··· 抜粋テキスト

青木崇Basketball Writer
渋谷との2戦目で14点とステップアップしたテーブス海 写真/B.LEAGUE

 1月27日のアルバルク東京戦の前半、宇都宮ブレックスの大黒柱であるライアン・ロシターが右大腿二頭筋筋挫傷で戦列離脱。東地区の首位争いを演じる千葉ジェッツにいい形で連勝していたブレックスだったが、ロシターを欠いた東京戦の後半は試合を完全にコントロールされ、59対83という大敗を喫してしまう。

 故障はゲームの一部だ。しかし、ブレックスと彼らを熱心に応援するファンからしてみれば、ロシターの離脱が大きなダメージとなり、リーグ制覇の夢を砕かれたという苦い経験を2度も味わったことを決して忘れていない。それは、2015年の東芝(現川崎ブレイブサンダース)と対戦したNBLセミファイナルと、2019年の千葉ジェッツと対戦したB1のセミファイナル。いずれもシリーズの途中で起こったものであり、立て直すための準備ができないまま臨んだ試合でブレックスは最後までハードに戦ったものの、勝利という結果を手にすることができなかった。

······

__記述課題 1__: 抜粋テキストのうち「青木崇Basketball Writer」から「3という大敗を喫してしまう。」までの範囲を、一字も変えずに書き写してください。
__記述課題 2__:
次の記述 (a)～(c) が抜粋テキストの内容と一致するか、それぞれ「はい」か「いいえ」で答え、判断の根拠となる本文の語句を正確に引用してください。
(a) ロシターの離脱は、1月27日のアルバルク東京戦の前半に起きた。
(b) ロシターを欠いた東京戦で、ブレックスは勝利を収めた。
(c) 2019年のB1セミファイナルで、ブレックスが対戦した相手は川崎ブレイブサンダースだった。
次に置かれたデータは、抜粋テキストとは独立した別の資料です。

··· データ項目

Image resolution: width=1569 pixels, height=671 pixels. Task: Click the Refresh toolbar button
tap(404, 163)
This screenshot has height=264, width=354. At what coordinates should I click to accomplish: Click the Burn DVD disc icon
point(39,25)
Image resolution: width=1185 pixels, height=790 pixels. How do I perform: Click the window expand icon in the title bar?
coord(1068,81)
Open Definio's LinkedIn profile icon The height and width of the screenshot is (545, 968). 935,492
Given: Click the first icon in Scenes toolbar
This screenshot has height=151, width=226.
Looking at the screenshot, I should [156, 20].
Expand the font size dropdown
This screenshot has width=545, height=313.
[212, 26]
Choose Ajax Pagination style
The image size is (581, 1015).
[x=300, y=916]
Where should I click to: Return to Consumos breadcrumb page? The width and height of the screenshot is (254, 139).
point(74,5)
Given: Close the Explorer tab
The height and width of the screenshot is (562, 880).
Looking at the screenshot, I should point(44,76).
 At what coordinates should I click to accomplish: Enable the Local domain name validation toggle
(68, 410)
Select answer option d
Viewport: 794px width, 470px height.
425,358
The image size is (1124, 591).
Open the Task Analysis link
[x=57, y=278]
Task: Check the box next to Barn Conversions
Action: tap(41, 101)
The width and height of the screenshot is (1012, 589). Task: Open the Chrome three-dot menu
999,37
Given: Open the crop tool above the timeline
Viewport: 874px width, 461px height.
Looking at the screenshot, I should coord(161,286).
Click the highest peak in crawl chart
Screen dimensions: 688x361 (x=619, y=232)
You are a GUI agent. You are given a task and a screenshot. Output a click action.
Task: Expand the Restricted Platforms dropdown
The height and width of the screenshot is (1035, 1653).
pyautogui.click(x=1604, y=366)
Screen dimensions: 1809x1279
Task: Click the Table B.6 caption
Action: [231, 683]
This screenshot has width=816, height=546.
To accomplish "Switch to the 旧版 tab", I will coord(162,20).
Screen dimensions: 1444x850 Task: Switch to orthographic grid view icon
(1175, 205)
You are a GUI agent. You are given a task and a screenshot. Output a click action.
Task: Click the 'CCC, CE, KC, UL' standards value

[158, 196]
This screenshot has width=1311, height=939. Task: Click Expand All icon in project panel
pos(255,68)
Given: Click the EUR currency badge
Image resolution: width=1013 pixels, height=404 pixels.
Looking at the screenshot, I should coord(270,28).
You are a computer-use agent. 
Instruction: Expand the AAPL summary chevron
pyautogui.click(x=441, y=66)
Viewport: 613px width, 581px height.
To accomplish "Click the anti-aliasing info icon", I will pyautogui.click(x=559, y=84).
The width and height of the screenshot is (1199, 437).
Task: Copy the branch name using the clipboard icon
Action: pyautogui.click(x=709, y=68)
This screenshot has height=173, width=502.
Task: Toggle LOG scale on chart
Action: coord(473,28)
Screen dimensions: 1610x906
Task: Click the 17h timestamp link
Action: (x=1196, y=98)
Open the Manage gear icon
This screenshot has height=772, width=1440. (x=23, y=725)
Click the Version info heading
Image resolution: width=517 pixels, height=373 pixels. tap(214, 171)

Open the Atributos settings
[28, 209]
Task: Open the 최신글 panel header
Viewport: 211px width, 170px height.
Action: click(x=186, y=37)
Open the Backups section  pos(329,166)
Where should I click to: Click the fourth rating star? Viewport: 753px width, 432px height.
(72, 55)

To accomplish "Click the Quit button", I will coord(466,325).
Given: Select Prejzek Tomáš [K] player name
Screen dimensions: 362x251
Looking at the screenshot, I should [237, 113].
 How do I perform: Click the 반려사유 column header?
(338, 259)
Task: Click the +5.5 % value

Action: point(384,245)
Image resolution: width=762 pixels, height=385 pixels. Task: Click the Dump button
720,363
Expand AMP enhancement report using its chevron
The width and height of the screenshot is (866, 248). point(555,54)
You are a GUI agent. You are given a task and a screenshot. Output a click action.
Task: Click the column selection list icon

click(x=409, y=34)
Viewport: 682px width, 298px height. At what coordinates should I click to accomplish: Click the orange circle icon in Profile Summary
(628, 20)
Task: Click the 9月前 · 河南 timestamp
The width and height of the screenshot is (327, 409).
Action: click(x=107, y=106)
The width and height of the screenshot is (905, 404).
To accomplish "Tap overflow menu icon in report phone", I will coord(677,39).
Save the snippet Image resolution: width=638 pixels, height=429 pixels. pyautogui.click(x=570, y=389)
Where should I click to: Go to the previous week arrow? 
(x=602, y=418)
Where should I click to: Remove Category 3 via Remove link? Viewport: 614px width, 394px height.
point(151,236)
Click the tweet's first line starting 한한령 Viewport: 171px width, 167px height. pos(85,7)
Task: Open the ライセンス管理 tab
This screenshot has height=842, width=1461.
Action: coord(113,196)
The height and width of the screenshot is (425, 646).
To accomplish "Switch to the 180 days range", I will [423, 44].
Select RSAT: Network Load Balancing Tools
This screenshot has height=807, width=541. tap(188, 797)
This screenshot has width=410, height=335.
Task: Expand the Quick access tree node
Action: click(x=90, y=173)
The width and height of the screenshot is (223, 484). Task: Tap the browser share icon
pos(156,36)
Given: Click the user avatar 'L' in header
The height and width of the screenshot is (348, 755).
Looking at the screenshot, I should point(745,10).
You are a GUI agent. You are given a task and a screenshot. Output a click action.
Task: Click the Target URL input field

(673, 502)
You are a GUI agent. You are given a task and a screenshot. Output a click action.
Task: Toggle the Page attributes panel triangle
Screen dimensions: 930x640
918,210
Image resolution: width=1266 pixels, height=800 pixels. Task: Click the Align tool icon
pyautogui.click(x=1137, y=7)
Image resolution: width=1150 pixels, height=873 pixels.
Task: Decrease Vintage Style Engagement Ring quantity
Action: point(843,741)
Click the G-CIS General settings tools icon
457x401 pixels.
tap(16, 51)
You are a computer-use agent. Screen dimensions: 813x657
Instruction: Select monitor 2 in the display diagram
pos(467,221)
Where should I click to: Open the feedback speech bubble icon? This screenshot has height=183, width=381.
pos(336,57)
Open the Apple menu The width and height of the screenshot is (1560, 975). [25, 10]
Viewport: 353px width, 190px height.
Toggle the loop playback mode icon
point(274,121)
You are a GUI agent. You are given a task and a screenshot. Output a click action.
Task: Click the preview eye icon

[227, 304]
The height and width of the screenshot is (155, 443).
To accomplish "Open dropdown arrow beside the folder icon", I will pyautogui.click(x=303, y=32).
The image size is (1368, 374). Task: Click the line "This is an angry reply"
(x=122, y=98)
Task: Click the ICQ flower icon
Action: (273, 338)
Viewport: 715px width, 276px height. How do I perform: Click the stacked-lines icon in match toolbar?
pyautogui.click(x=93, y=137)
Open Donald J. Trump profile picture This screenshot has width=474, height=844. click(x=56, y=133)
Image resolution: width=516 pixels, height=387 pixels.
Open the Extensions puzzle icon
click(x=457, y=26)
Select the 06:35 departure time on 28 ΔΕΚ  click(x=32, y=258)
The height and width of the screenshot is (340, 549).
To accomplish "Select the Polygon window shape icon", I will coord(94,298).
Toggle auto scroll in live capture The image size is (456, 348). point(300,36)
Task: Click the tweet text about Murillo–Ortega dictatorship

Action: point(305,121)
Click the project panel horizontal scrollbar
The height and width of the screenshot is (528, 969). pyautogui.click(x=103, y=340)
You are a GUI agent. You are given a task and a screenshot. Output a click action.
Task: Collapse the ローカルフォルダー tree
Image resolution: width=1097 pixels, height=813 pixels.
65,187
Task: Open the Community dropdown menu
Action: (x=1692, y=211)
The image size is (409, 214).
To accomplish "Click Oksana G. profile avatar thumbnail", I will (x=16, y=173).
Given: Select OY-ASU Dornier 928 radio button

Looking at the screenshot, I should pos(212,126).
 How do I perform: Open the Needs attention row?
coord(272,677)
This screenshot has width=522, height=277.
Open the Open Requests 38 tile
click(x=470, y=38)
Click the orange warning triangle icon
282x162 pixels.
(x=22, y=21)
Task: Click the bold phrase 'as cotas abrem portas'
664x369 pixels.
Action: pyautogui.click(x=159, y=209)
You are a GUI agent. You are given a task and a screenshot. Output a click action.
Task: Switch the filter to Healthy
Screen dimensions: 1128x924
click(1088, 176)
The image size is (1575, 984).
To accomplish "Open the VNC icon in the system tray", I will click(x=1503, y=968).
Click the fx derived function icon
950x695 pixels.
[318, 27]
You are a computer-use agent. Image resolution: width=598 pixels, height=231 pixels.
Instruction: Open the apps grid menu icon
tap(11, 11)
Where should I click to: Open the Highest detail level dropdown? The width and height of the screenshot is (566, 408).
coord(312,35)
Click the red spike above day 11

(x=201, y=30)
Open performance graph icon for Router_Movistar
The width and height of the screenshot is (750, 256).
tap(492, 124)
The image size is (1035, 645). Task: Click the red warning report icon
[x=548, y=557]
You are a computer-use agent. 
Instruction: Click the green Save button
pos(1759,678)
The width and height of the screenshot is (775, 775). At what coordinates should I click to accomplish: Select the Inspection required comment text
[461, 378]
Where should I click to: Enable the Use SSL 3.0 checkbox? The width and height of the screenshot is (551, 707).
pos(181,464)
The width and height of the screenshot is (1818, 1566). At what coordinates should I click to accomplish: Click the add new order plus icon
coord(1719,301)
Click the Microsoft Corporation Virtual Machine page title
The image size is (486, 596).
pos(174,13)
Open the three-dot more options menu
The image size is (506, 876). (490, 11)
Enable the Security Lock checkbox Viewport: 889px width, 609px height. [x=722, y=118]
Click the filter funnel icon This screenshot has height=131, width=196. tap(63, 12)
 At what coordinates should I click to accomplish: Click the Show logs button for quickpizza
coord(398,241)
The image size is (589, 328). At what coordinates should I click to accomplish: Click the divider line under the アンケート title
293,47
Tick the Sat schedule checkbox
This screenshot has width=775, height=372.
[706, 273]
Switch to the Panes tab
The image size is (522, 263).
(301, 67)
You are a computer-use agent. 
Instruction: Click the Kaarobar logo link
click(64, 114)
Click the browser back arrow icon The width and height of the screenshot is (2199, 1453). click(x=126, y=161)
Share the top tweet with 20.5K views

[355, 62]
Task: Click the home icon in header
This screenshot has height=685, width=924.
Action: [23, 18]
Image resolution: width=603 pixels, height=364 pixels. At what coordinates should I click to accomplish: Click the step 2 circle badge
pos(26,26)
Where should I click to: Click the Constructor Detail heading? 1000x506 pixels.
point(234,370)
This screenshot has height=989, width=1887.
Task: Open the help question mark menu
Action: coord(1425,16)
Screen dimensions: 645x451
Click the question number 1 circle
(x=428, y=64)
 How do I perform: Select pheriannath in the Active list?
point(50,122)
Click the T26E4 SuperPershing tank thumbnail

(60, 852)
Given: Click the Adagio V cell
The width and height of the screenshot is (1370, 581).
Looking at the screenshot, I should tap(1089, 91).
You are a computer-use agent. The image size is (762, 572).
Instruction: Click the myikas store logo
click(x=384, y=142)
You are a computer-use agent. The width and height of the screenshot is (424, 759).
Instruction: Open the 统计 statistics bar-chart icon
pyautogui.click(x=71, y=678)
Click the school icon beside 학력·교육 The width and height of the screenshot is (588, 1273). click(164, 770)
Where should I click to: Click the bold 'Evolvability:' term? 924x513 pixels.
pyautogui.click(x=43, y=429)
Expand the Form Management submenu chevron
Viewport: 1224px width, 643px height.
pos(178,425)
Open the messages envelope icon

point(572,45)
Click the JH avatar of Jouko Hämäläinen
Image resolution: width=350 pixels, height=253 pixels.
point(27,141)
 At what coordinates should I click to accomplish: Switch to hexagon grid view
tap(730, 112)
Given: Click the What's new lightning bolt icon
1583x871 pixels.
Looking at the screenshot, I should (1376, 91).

······

__課題の解答 1__:
青木崇Basketball Writer
渋谷との2戦目で14点とステップアップしたテーブス海 写真/B.LEAGUE

 1月27日のアルバルク東京戦の前半、宇都宮ブレックスの大黒柱であるライアン・ロシターが右大腿二頭筋筋挫傷で戦列離脱。東地区の首位争いを演じる千葉ジェッツにいい形で連勝していたブレックスだったが、ロシターを欠いた東京戦の後半は試合を完全にコントロールされ、59対83という大敗を喫してしまう。

__課題の解答 2__:
(a) はい。「1月27日のアルバルク東京戦の前半、宇都宮ブレックスの大黒柱であるライアン・ロシターが右大腿二頭筋筋挫傷で戦列離脱」
(b) いいえ。「59対83という大敗を喫してしまう」
(c) いいえ。「2019年の千葉ジェッツと対戦したB1のセミファイナル」